My serin2 statement differs from the examples in the book in many ways. And I don't know which differences are important. I've tried lots of variations, and the error is not "plain as day" to me. Can I just get an answer? I promise I have not come the forum as a first resort.
My point exactly: You're serin2 statement differs from the examples in the book in many ways.
Does that tell you anything? Such as that if it differs, it probably won't work right.

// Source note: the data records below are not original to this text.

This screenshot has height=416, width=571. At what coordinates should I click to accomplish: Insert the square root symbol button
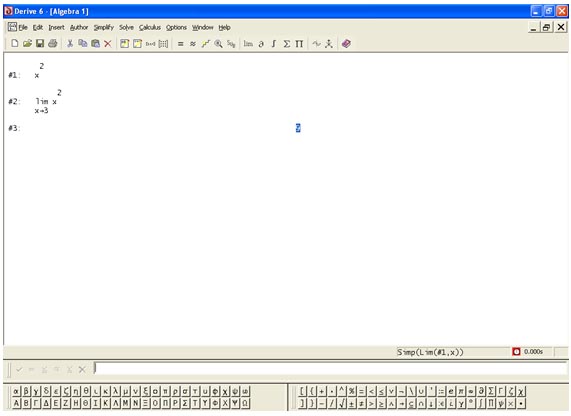tap(342, 403)
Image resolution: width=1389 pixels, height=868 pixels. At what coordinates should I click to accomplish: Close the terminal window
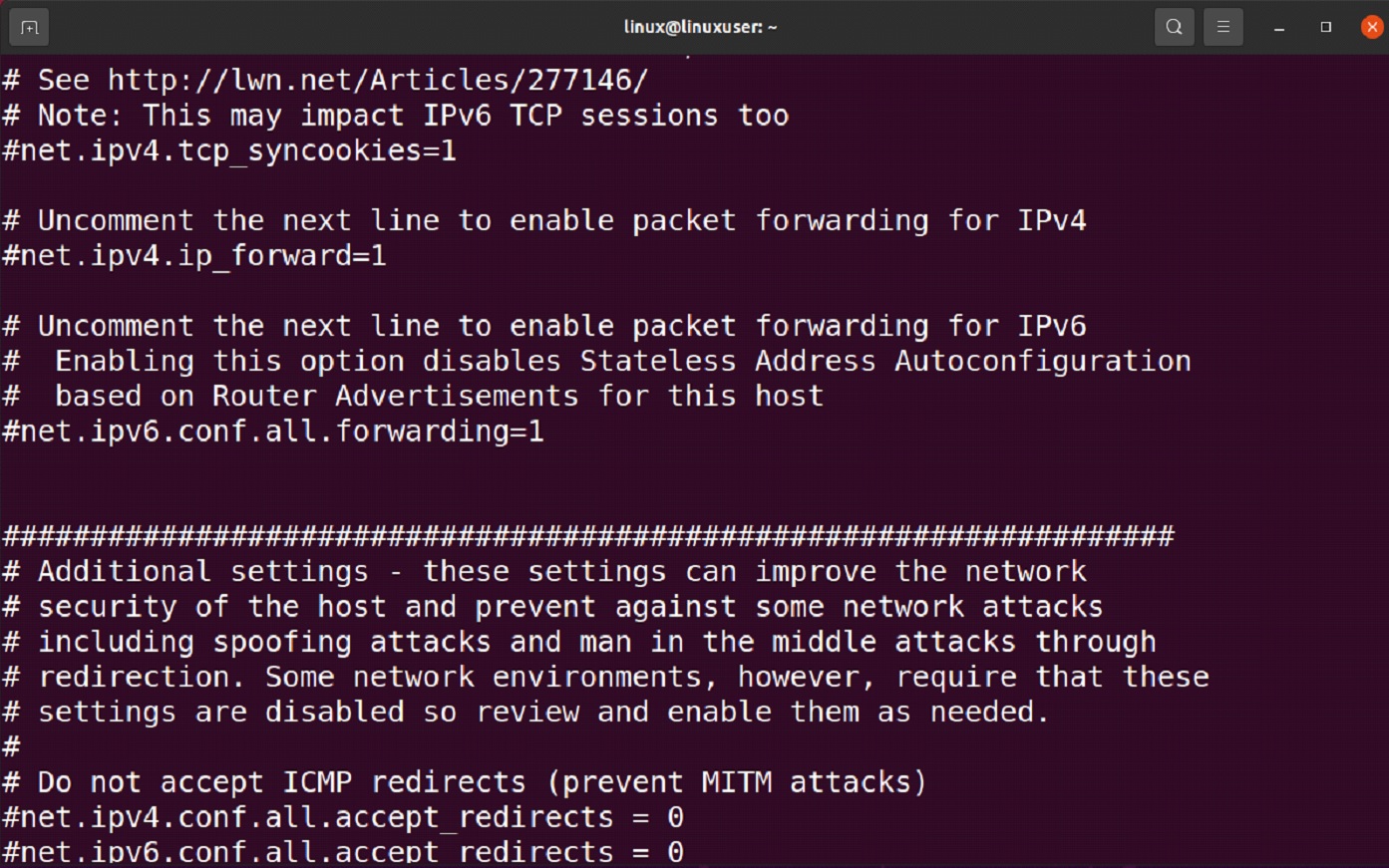[x=1372, y=27]

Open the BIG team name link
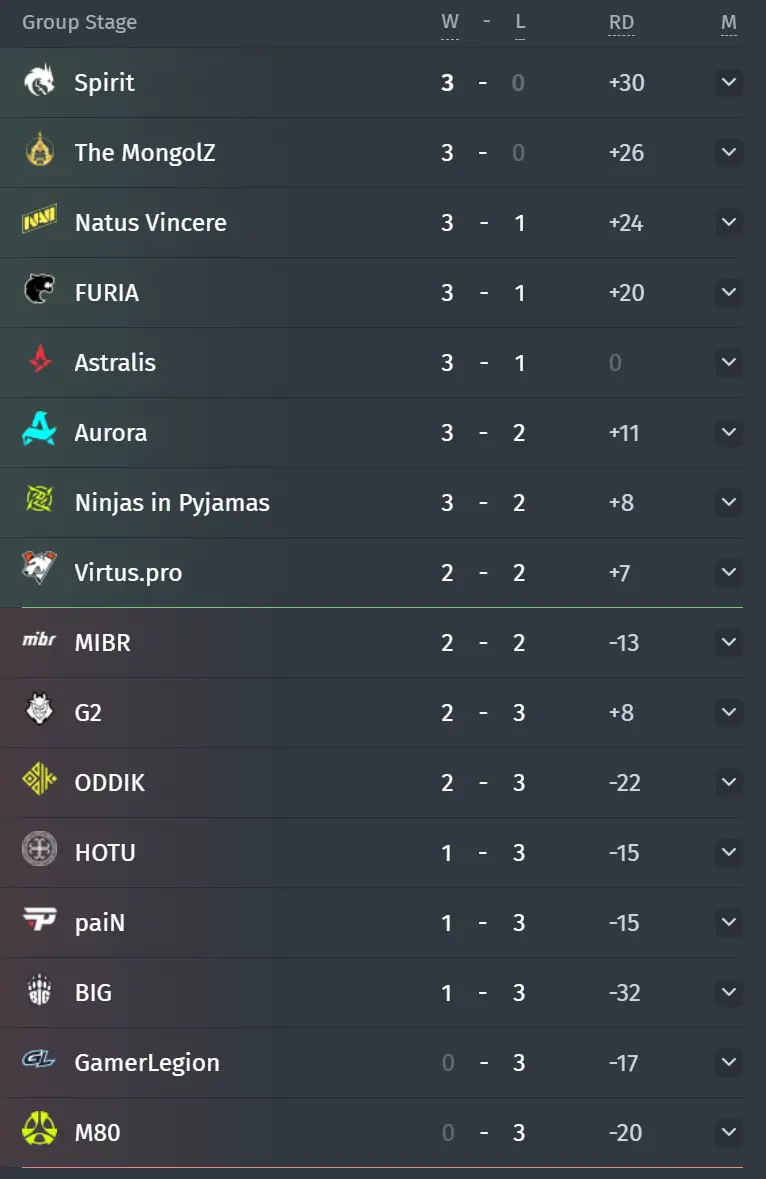tap(93, 993)
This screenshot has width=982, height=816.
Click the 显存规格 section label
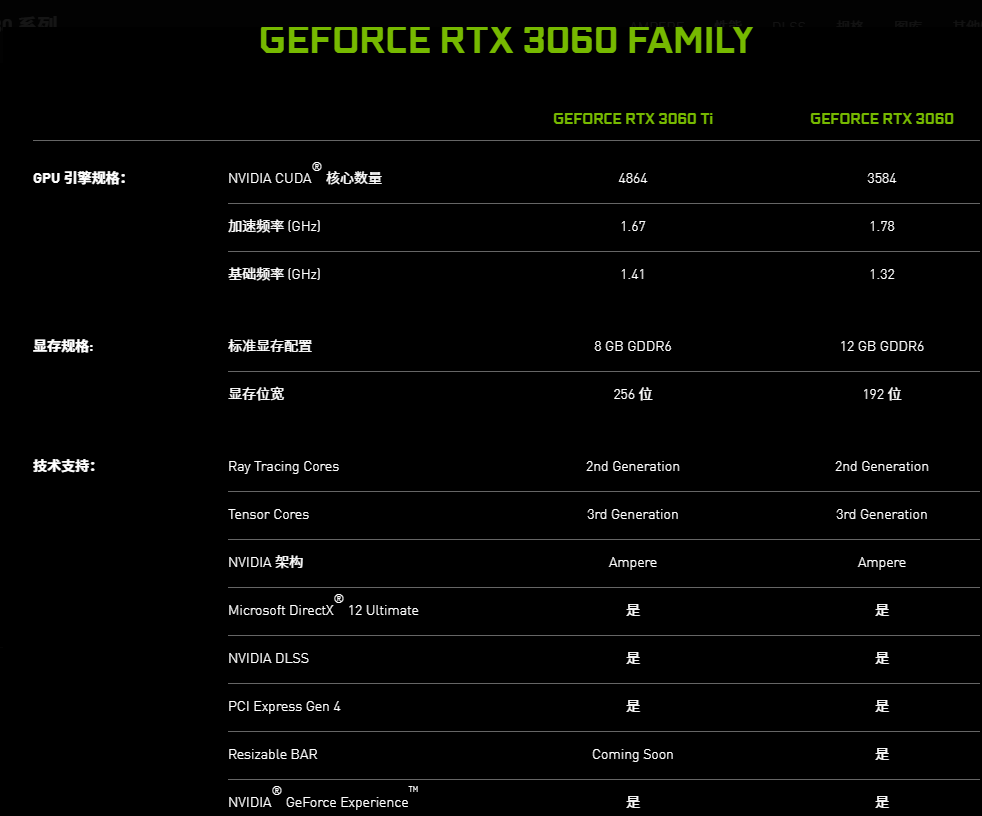[x=60, y=346]
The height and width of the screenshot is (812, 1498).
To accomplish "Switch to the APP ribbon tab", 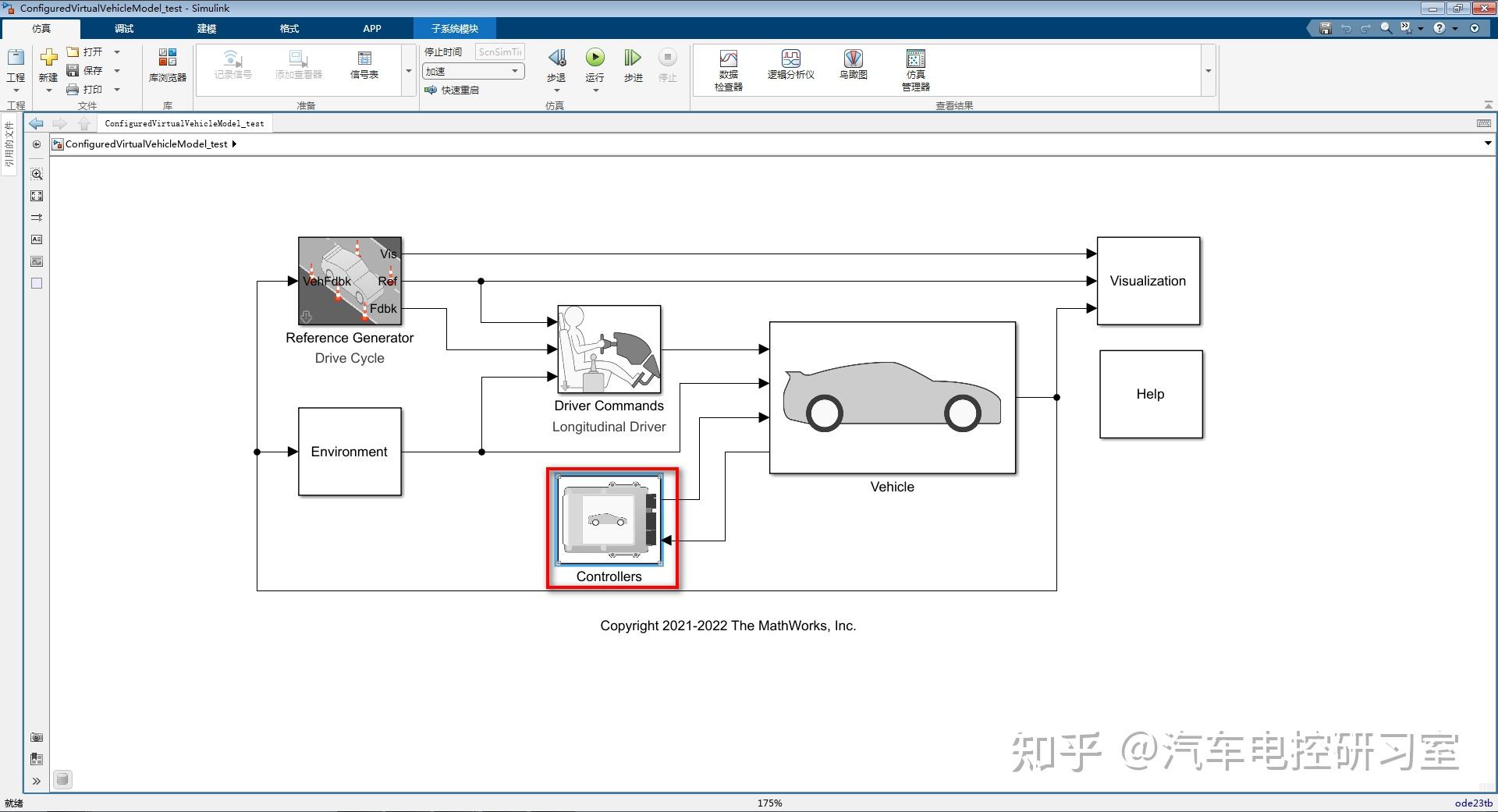I will 372,28.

Try to make your serin2 statement look like something in the book. Compare the SERIN with the SERIN2 statement. What's different about the two? Specifically, the 3rd paragraph of Page 132 and the 2nd paragraph of Page 130.
It's just that easy! Really it is.
You could 'just get an answer', but you're not going to learn anything about learning anything.
The following code works. Serin2 modes differ from serin modes, and I think the variables for serin and serout ports have to have numbers.
DEFINE OSC 20
S0 var portb.0 ' Define serial out pin
S1 var portb.1 ' Define serial in pin
RDR1 VAR portb.3 ' serial in from reader
RST1 VAR portb.2 ' reader reset
B0 var byte 'byte variable
tag var BYTE[10] ' Creates a byte array of 10 bytes
HIGH RST1 'reset Reader
loop: Serin S1,6,B0 ' B0 = input character
PAUSE 1500 'wait a sec
Serout S0,6,["ready "] 'Send ready
SERIn2 RDR1, 16468,[skip 2, STR tag\10] 'read in tag ID
SEROUT S0,6,["got the code: "] 'acknowledge
print: Serout2 S0,16468,[STR tag] 'send out tag ID
Serout S0,6,[" done"] 'print done
Goto loop 'do it again
Good game....That's what I was getting at the whole time.
SERIN/SEROUT; use modes (t2400, n9600, etc)
SERIN2/SEROUT2; you have to figure out the 'mode number' depending on what you want to do according to the manual (or towards the back somewhere there's a table with a lot of values already in it). But one of the advantages of the SERIN2/SEROUT2 over regular SERIN/SEROUT is that you can set it up to run at 4,578 baud if you want (I don't know if that works out in the math, but I think you get my point), that and the big one is the much better string/variable handling options.